Many signal-conditioning systems include oscillators, amplifiers containing a frequency selective network, and a method to feed an in-phase portion of their output back to their input. By configuring it as a voltage booster, you can use an oscillator as the heart of a switch-mode power supply (SMPS). That’s useful when a system contains circuitry that won’t operate at millivolt levels. Once the voltage is boosted, rechargeable batteries or supercapacitors support short-term, high current-draw levels. A typical usage for this configuration is data transmitters that transfer usage information from gas and water meters (residential and commercial utilities) to a central data-collection unit.

You need devices with very low input thresholds to make these circuits operate at low voltages. Silicon bipolar transistors typically need around 600 mV at their input (VBE or base concerning emitter) to establish sufficient base current to move the devices into their active region (allow them to amplify). Depletion mode N-channel junction field effect transistors (JFETs), on the other hand, can operate at significantly lower thresholds (VGS-OFF or gate-to-source pinch-off voltage). Typical thresholds range from 20 mV to 100 mV, which lets you build circuits that operate at correspondingly lower supply voltages.

Let’s take a closer look at some typical oscillator circuits. As a starting point, consider a simple oscillator circuit using a bipolar transistor. The circuit in Figure 1 is a common base RF oscillator using a 2N3904 NPN transistor. Figure 2 shows its output generated by LTSpice [5]. The oscillation frequency is calculated to be about 87 MHz. The C4-R3-R2 network was added in anticipation of prototyping the circuit and providing some isolation to an oscilloscope probe.

Figure 1. In this common-base oscillator circuit, the in-phase feedback is between Q1’s collector and emitter.

Figure 2. This LTSpice simulation shows the circuit’s output.

I built it on a small circuit board to confirm the circuit’s performance and those of the following circuits. Figure 3 shows some of my test boards.


Figure 3. These are some of the test boards the author built to provide real-world confirmation of the simulations.

The Figure 1 circuit can operate down to 1.0 VDC. The oscillation frequency was measured as about 91 MHz.

Hartley oscillator

I simulated another one-transistor circuit, this time a Hartley oscillator, shown in Figure 4. The LTSpice simulated output appears in Figure 5. The oscillation frequency is calculated to be about 14 MHz. It’s lower than you might expect at first glance, considering the values of the L1-L2-C1 tank circuit. C3 and Q1 load the tank circuit considerably.

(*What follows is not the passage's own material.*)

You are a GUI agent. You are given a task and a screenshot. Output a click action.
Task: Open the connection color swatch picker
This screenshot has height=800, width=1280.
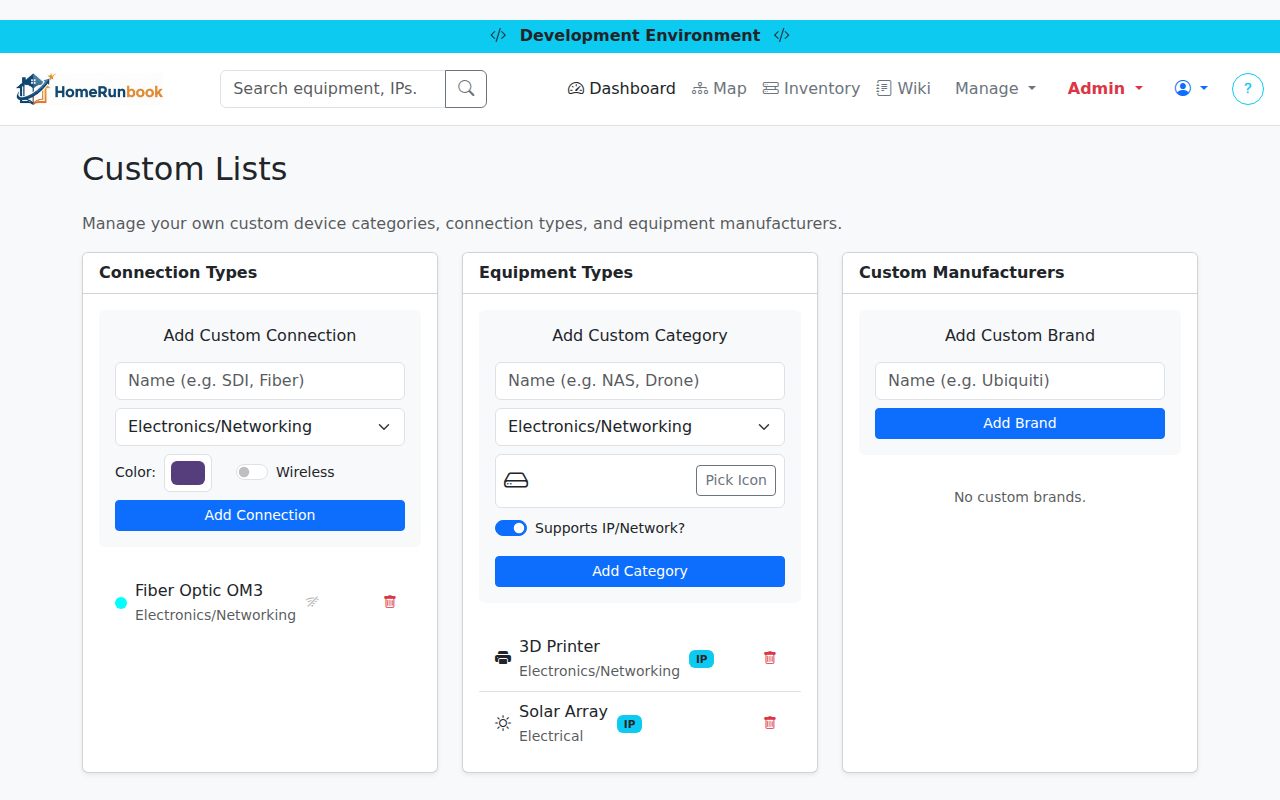(187, 472)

Figure 4. This Hartley oscillator uses a tapped inductor (L1 & L2) to provide feedback from Q1’s emitter to Q1’s base. The L1-L2 coupling coefficient is assumed to be 0.99.
Figure 5. An LTSpice simulation shows the circuit’s output.

I bench-tested this circuit and found that it operates down to 0.8 VDC. Measured output frequency is about 17 MHZ.

Colpitts oscillator

With the preceding circuits as a starting point, consider similar topologies using N-channel depletion mode junction FETs (N-JFETs). Figure 6 shows a circuit like the Hartley oscillator in Figure 4. This one is a Colpitts oscillator that swaps the reactive devices in the frequency-determining tank: The tapped inductor becomes two capacitors, and the capacitor is changed to an inductor. I added D1 as a clamp to prevent excessive FET gate-to-source (forward) current.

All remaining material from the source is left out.